» EXERCISE INSTRUCTIONS
Copy the records in the stretch from the line containing "I will 417,181." through the line containing "Open the Foorum", swapping every "Toggle" for "Switch" and leaving all else unchanged.

» RECORDS SUPPLIED
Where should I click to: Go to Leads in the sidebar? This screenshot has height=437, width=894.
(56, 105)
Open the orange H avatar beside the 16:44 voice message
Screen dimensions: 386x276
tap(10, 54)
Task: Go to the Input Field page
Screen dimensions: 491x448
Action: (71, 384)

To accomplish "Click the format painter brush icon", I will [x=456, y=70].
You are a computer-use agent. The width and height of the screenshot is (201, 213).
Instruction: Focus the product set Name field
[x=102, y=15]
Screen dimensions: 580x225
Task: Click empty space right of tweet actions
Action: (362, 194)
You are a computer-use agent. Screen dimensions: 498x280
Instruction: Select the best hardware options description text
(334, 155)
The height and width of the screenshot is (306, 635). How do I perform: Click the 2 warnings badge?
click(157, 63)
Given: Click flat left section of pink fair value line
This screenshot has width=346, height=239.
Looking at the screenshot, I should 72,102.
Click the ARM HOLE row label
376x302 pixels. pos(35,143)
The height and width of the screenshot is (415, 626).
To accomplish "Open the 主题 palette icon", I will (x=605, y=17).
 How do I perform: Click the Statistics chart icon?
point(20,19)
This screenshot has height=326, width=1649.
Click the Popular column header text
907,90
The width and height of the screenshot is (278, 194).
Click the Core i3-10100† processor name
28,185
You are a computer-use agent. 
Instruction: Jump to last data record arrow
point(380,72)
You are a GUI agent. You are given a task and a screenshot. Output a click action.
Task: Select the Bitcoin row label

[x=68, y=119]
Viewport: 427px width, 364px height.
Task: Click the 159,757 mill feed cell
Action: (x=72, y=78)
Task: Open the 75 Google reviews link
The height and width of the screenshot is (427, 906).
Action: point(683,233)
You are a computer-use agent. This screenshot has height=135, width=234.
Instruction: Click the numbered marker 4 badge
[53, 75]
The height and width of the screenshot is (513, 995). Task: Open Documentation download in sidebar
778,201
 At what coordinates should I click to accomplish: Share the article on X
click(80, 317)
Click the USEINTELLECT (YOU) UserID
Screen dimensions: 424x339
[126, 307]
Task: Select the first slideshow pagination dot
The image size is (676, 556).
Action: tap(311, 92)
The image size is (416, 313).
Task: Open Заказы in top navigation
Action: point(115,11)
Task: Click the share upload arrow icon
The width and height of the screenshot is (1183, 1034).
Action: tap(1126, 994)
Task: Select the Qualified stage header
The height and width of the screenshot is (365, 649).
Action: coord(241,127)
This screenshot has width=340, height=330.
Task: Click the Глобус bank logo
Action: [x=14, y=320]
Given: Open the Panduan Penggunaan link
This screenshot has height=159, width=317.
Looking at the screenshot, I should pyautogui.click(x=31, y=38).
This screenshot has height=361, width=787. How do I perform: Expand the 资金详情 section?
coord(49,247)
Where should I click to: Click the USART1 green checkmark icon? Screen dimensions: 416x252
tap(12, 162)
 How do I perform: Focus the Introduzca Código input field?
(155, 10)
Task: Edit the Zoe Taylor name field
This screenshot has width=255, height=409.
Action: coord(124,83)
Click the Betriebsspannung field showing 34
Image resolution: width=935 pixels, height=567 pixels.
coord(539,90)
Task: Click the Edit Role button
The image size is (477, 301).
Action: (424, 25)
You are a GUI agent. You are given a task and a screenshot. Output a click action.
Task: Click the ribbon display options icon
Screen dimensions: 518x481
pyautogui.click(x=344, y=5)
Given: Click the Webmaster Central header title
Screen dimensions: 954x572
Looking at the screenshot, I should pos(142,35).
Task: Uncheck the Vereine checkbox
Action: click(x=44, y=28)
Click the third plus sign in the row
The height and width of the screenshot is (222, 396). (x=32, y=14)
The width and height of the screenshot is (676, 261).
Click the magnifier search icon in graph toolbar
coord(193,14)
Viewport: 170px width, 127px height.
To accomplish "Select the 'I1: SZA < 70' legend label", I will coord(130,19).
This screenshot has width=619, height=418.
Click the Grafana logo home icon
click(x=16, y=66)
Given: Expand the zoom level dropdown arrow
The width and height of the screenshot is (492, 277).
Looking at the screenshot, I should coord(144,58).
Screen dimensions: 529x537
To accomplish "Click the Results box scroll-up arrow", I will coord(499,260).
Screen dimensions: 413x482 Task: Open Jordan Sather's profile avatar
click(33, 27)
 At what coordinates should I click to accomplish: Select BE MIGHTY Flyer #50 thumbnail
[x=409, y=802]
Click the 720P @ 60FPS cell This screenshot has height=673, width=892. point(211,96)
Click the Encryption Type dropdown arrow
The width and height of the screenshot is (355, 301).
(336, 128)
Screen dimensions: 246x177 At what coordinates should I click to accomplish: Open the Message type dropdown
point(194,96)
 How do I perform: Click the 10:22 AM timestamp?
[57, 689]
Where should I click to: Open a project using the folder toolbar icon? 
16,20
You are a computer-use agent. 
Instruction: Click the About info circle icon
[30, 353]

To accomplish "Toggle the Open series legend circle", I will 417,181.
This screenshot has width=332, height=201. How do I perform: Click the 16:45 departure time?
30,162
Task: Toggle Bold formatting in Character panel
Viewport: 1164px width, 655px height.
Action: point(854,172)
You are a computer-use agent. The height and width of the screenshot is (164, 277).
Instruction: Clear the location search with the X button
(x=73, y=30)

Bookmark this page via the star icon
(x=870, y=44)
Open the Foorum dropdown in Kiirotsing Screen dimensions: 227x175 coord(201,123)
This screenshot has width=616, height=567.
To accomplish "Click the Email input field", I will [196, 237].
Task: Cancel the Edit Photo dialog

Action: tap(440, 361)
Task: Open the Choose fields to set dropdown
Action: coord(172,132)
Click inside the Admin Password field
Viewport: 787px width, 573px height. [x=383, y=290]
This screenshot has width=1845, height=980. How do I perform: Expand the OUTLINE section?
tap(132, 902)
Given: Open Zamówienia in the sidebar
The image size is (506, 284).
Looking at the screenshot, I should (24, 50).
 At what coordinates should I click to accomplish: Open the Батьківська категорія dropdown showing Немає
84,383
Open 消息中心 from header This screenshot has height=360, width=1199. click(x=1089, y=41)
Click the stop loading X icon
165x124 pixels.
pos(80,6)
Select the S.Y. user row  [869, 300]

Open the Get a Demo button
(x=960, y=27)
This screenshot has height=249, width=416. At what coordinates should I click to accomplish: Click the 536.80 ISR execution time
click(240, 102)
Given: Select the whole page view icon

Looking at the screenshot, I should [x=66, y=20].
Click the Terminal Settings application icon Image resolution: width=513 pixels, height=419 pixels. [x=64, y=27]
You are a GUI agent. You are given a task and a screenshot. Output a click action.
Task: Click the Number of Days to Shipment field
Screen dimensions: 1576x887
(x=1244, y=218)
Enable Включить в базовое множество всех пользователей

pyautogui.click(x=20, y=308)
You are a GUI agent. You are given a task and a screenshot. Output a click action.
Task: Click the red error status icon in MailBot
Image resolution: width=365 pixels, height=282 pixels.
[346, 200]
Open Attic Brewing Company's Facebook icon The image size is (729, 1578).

» EXERCISE OUTPUT
To accomplish "Switch the Open series legend circle", I will 417,181.
This screenshot has width=332, height=201. How do I perform: Click the 16:45 departure time?
30,162
Task: Switch Bold formatting in Character panel
Viewport: 1164px width, 655px height.
Action: point(854,172)
You are a computer-use agent. The height and width of the screenshot is (164, 277).
Instruction: Clear the location search with the X button
(x=73, y=30)

Bookmark this page via the star icon
(x=870, y=44)
Open the Foorum dropdown in Kiirotsing Screen dimensions: 227x175 coord(201,123)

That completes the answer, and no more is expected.